*ARTICLE*
···

Next, evaluate the volume of data you process per month, on average. A few hundred or a couple of thousand documents can easily be handled by an open source model or cloud API. Beyond that, open source runs into performance issues and cloud solutions get very expensive. If you’re handling tens of thousands of documents or more, look for a scalable NLP tool with predictable pricing and stable, scalable architecture.
Thirdly, evaluate your analytical needs. Document-level sentiment analysis, simple categorization, or recognition of standard entities can usually be handled by open source models or even an application-specific solution such as a survey tool. When you want to understand why people feel the way they do, define custom entities or sort content into complex buckets, however, you’ll need an NLP platform with tuning and configuration tools.
Finally, list out your other requirements, such as private data storage, on-premise processing, semi-structured data parsing, a high level of support, or specific services like custom machine learning models.
Open source NLP models can process documents on-premise but leave you to fend for yourself with training. Cloud analytics providers may offer private storage, but you can’t know where your data actually goes when you call their API. Meanwhile, the Big Tech companies don’t offer much in the way of services and training – after all, they’re not in the NLP business, they’re in the cloud business.
Only dedicated NLP companies like Lexalytics combine all of the technology necessary to meet your requirements with the expertise and know-how needed to help you actually meet your goals.
Summary: Build or Buy For Natural Language Processing?
So, should you build or buy for text analytics and NLP?
Building from open source
Pros: free NLP libraries; complete control over the build; on-premise processing; build up internal capabilities
Cons: takes time to build; no support or services; requires expertise; limited analytics without major additional work
Licensing an API or NLP platform
Pros: start analyzing immediately; more analytics capabilities; tune and configure as you need; someone else maintains the core tech; full support and services
Cons: licensing costs; need to tune the engine; choosing the wrong provider leads to big headaches down the road
And perhaps most importantly: Choosing to buy, rather than build from scratch, frees you up to focus on actually achieving your goals: improving products and customer experiences, reducing employee turnover, managing regulatory compliance, automating business processes, or something else entirely.

···

*DATA SECTION*
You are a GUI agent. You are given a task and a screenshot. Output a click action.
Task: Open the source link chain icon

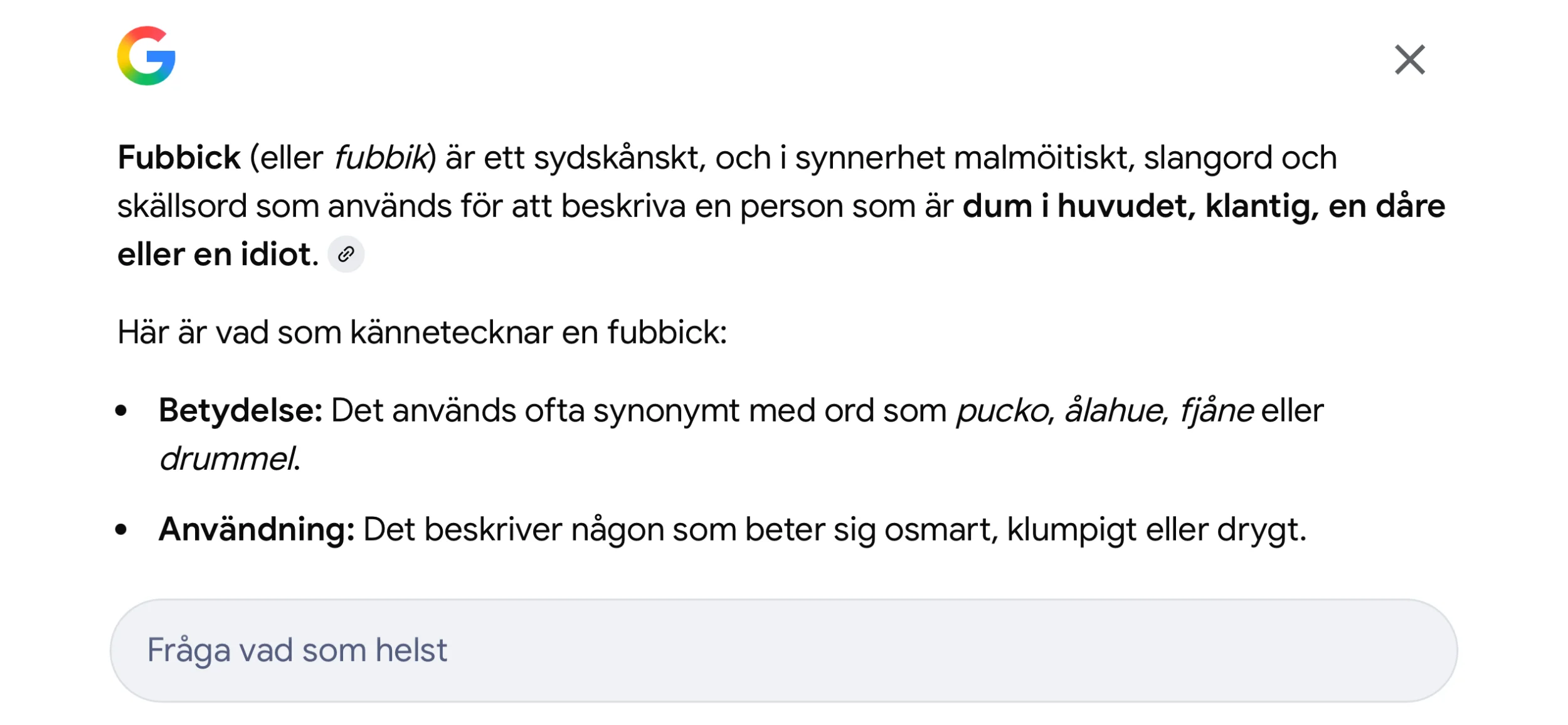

···

In the build-or-buy passage, what kind of tool is recommended for handling tens of thousands of documents or more? The material is unrelated to the build-or-buy passage.

A scalable NLP tool with predictable pricing and stable, scalable architecture.